Ever since I’ve become Orthodox, I’ve heard about Mt. Athos, it’s intriguing history, its spectacular setting, it’s magnificent architecture. But what I find most interesting are the myths, the contradictions, and the incongruities.
First, Mt. Athos is both a mountain and a peninsula. What Orthodoxy calls the Holy Mountain is in fact not the single mountain itself, but the entire peninsula.

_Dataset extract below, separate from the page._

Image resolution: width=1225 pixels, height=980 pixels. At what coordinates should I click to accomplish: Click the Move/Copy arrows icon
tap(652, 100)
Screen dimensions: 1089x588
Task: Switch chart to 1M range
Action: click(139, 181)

Second, the Holy Mountain is often described as primitive and pristine. It is often said that the only way to get to Mt. Athos is by ferry, that the only way to get around is by walking, and that the sound of internal combustion engines is never heard on the Holy Mountain. This is not true. A search on Google Maps reveals quite a few roads on Mt. Athos. A great number of these roads connect the harbors to each other, and roads criss-cross the interior, leading up to and past the various sketes and monasteries. There are even pictures of cars driving these roads up to monasteries in the interior, with one showing what appears to be a vehicle fleet belonging to the ACS Courier service. It is clearly possible to drive to the Greek town of Ouranoupoli, from which roads radiate into the interior of the Holy Mountain. I don’t know if these roads are blocked or guarded in some way, but given the pictures of cars driving on Mt. Athos, the possibility exists. In addition, Mt. Athos has the Elikodromio heliport, and even concrete roads. With curbs, no less. <https://www.google.com/maps?q=mt+athos&sll=36.930821500000015,-76.2397205&sspn=0.42162902326964075,0.7033899703359611&t=h&dg=opt&z=18&iwloc=A> . And finally, Mt. Athos has a branch of the Agricultural Bank of Greece, complete with ATM. So, not as primitive and pristine as we’ve been led to believe.
Third, Mt. Athos was supposedly chosen by the Virgin Mary herself. She was traveling with John the Evangelist to visit Lazarus in Cyprus, and the ship was blown off course. After setting foot on the shore, she blessed it and asked her Son for the area to be her garden. A voice was heard from heaven, saying: “Let this place be your inheritance and your garden, a paradise and a haven of salvation for those seeking to be saved.” From that moment on the site was consecrated to the Virgin Mary and off limits to women. The oddity that a site consecrated to the Virgin Mary would be off limits to those of her gender has been often noted. This presents a theological problem, in that it separates the Virgin Mary from other women in a manner that has more in common with Roman Catholicism than Eastern Orthodoxy.
Fourth, although the site was consecrated to the Virgin Mary in the first century, it was inhabited by both pagans and Christians during the reign of Emperor Constantine, and pagan temples and statues of Zeus existed in the fifth century. The area was deserted early in the ninth century, following raids by the Cretan Saracens. It was not until late in the ninth century that the Emperor Basil I declared via a Chrysobull (Golden Bull, or declaration) that Mt. Athos was declared to be a place of monks, and that no laymen, farmers, or cattle-breeders were allowed to live there. So the present condition of Mt. Athos did not exist for most of the first millennium. This suggests that the prohibition against women setting foot on Mt. Athos is representative of European Medieval thinking regarding the status of women, rather than a feature of Orthodox monasticism.
Fifth, the monks of Mt. Athos come under the ecclesiastical jurisdiction of the Ecumenical Patriarch of Constantinople, Bishop Bartholomew. And yet the monks regard themselves as “the non-negotiable guardian of the Holy Tradition.” In other words, while formally under the authority of the Ecumenical Patriarch, the monks of Mt. Athos consider themselves an independent authority and arbiter of Holy Tradition. It has been said that some of the monasteries, in protest against the ecumenical tendencies of Patriarch Bartholomew, have censured him. There are even accounts of their having stripped him from the Diptychs, which is tantamount to their breaking communion with their Patriarch. If so, this makes them schismatics.
To be honest, I don’t know what to make of Mt. Athos. On the one hand, there have been a great number of saints on the Holy Mountain, even in the 20th century. On the other hand, there does seem to be a certain arrogance that adheres to the monks of Mt. Athos (collectively, not individually). I don’t know what to make of the monks of Mt. Athos, and their status within the canonical Orthodox church. They seem to be setting themselves apart, setting the stage for some sort of showdown. I pray they come to their senses.